O primeiro jardim de infância da história é creditado a Friedrich Fröbel – pedagogo alemão que nasceu 7 anos antes da Revolução Francesa e viveu inspirado pelos ideais iluministas. Defendia que o jogo é uma das três atividades fundamentais para o desenvolvimento infantil e o brincar caracteriza a ação da criança e que o próprio ato de brincar é uma linguagem.

Mais tarde, o avanço das tecnologias fabris durante a Revolução Industrial permitiu que os jogos pudessem ser produzidos e vendidos em grandes quantidades e, assim como os livros, poderiam ser ferramentas poderosas para disseminar ideias. O exemplo mais emblemático é o do Landlord’s Game, criado pela inglesa Lizzie Maggie e que deu origem ao Monopoly (já escrevemos sobre essa história aqui). Anos antes, surge também o Jogo da Vida, que apresentava o modelo “correto” de vida a ser seguido e, portanto, tinha forte apelo moral. A primeira tiragem vendeu 45 mil cópias, em 1860.

Caixa do Jogo da Vida original, com flores na cor cosa, título em fundo amarelo e padrões triangulares no canto superior direito.
Primeira edição do jogo criado por Milton Bradley, hoje conhecido como Jogo da Vida.

Uma vez que essas experiências revelaram o potencial do jogo como recurso de aprendizagem, no século XX houve um crescimento do número de jogos desenvolvidos com objetivos educacionais. A Teoria de Desenvolvimento Social elaborada por Lev Vigotsky – um dos autores mais influentes em educação do século passado – defende que a aprendizagem é mais eficiente se aprendemos com a colaboração de nossos pares, ou seja, em interação social. Daí o potencial dos jogos para promover esse tipo de interação. Desde então alguns jogos tradicionais tornaram-se referência para usar em sala de aula: xadrez, dominó e damas são os mais populares. Outros jogos comerciais que já estão no mercado há muitas décadas também são utilizados, como War ou Banco Imobiliário.

Nos últimos anos, A presença cada vez maior de jogos eletrônicos – inclusive com propósitos educacionais – não impediu o surgimento de novos jogos de tabuleiro que estão sendo descobertos pelas escolas. Em comum, a própria mecânica desses jogos colabora no desenvolvimento de algumas competências, para além do conteúdo trabalhado. Em 7 Wonders, por exemplo, os jogadores assumem o papel de líderes de grandes cidades do mundo antigo e precisam conquistar recursos, desenvolver rotas comerciais e impor supremacia militar sobre as cidades rivais. Outro exemplo é o DixIt, em que cada jogador deve formar frases a partir das imagens representadas nas cartas que tem nas mãos. O desafio é garantir que os demais jogadores descubram qual é a carta que originou a frase e dessa forma todos pontuam mais.

São inúmeras as possibilidades pedagógicas que se pode explorar com o uso de jogos no processo de aprendizagem.

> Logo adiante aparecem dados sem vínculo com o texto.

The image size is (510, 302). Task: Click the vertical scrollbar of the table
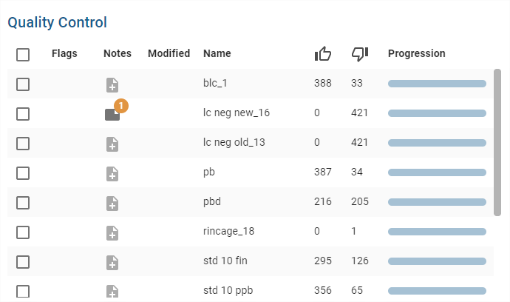coord(497,141)
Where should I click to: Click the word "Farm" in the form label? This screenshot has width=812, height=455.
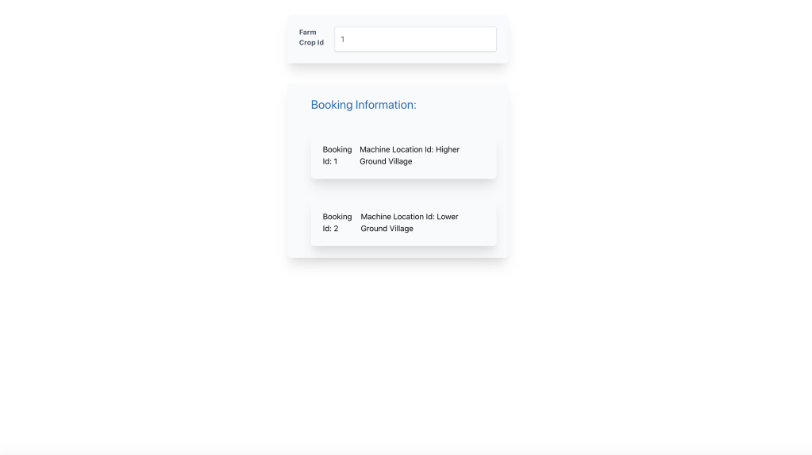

Mas também há obstáculos. Você já jogou ou usou jogos em sala de aula? Como foi a experiência? O que poderia ser melhor?

Comments

  1. Já joguei Mancala com meus alunos e foi muuuito divertido e produtivo. Durante um bimestre, uma vez por semana, um tempo de aula. Jogamos também, com cartas de baralho comum, vários joguinhos matemáticos.

    1. Que bacana, Else! Muito interessante usar o baralho para criar jogos em sala de aula. E as possibilidades com o Mancala são incríveis, não? Ficamos super intrigados com a simplicidade do jogo e com o quanto ele trabalha o pensamento analítico e a estratégia. Parece fácil, mas sem um bom plano é difícil vencer.

  2. Sou Professor da PMSP, a Secretaria implantou na Rede o Programa Jogos de Tabuleiros da Rede Municipal de São Paulo; fazem parte os quatro maiores jogos de tabuleiros da humanidade: Xadrez (Europa), Mancala Awelé (África), Jogo da Onça (América – Brasileiro Indígena) e Jogo GO (Ásia). Sou Professor formador da Rede dos Jogos de Tabuleiros de Mancala Awelé e GO. Onde utilizamos o ensino das técnicas dos jogos, abordando a história e a cultura dos povos dos quatro continentes.

    1. Este programa é demais, Mohamed! Fazer um recorte a partir da história do jogo deixa ele ainda mais interessante. Somos muito fãs deste projeto e mais ainda de Mancala =) já está em nossa listinha o Jogo da Onça e o GO, esperamos jogá-los em breve.